**Texto fornecido**:
Acórdão nº 472/13.3TAPNF.P1 de Court of Appeal of Porto (Portugal), 11 de Março de 2015

Magistrado ResponsávelERNESTO NASCIMENTO
Data da Resolução11 de Março de 2015
EmissorCourt of Appeal of Porto (Portugal)

Processo 472/13.3TAPNF da Comarca do Porto Este – Marco de Canaveses, Instância Central – Sec. Instrução J1 Relator - Ernesto Nascimento Adjunto – Artur Oliveira Acordam, em conferência, na 2ª secção criminal do Tribunal da Relação do Porto I. Relatório I. 1. Deduzida acusação particular pela assistente B… contra os arguidos C…, D… e E…, a quem, com base em duas notícias publicadas no F…, imputa a prática dos crimes de difamação, publicidade e calúnia e ofensa a pessoa – acompanhada, entretanto pelo MP – requereram os arguidos a Instrução, que terminou com a prolação de despacho de não pronúncia dos arguidos.

  1. 2. Inconformada com o assim decidido, interpôs a assistente o presente recurso – pugnando pela revogação de tal decisão e a sua substituição por uma outra que pronuncie os arguidos, nos termos constantes da acusação particular (ainda que com correcções de terminologia quanto aos nomes dos ilícitos) - apresentando aquilo que denomina de conclusões, mas que dada a sua extensão ao longo de 277!!! números, como tal não podem ser consideradas, pelo menos, na noção legal de resumo das razões do pedido e, que por isso aqui se não transcrevem, apenas se enunciando as questões aí suscitadas e que são a de saber se, se a decisão é nula, por força dos artigos 97.º/4 e 5, 374.º/2 e 379.º/1 alínea a) C P Penal; verificam todos os vícios do n.º 2 do artigo 410.º C P Penal.

  2. 3. Responderam, quer o Magistrado do MP, quer os arguidos, em ambos os casos, pugnando pelo não provimento do recurso II. Subidos os autos a este Tribunal o Exmo. Sr. Procurador Geral Adjunto, aderindo à resposta do MP em 1.ª instância entende, da mesma forma, que o recurso não merece provimento.

    No exame preliminar o relator deixou exarado o entendimento de que o recurso fora admitido com o efeito adequado e que nada obstava ao seu conhecimento.

    Seguiram-se os vistos legais.

    Foram os autos submetidos à conferência e dos correspondentes trabalhos resultou o presente acórdão.

  3. Fundamentação III. 1. Tendo presente que o objecto dos recursos é balizado pelas conclusões da motivação apresentada pelo recorrente, não podendo este Tribunal conhecer de matérias nelas não incluídas - a não ser que sejam de conhecimento oficioso - e, que nos recursos se apreciam questões e não razões, bem como, não visam criar decisões sobre matéria nova, sendo o seu âmbito delimitado pelo conteúdo do acto recorrido, então, as questões suscitadas nos presentes resumem-se, tão só em de saber se, se a decisão é nula, por força dos artigos 97.º/4 e 5, 374.º/2 e 379.º/1 alínea a) C P Penal; verificam todos os vícios do n.º 2 do artigo 410.º C P Penal.

  4. 2. Apreciando.

  5. 2. 1. A nulidade.

**Conteúdo dos registos**:
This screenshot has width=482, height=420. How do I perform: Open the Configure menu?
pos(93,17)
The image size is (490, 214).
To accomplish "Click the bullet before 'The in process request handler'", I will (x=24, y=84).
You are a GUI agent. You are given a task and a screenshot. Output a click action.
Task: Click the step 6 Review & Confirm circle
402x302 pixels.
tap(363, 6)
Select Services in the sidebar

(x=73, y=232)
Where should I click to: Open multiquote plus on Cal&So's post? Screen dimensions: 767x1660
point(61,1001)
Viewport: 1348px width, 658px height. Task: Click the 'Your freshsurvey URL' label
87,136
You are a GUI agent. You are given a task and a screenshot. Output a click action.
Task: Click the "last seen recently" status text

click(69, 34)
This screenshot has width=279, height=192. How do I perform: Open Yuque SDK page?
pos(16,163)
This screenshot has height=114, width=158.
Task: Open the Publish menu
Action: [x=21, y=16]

**O que se pede**: Segundo o acórdão, ao longo de quantos números se estendiam as conclusões apresentadas pela assistente no recurso? Os registos foram tirados de uma fonte diferente.

**Resposta escrita**: 277 números.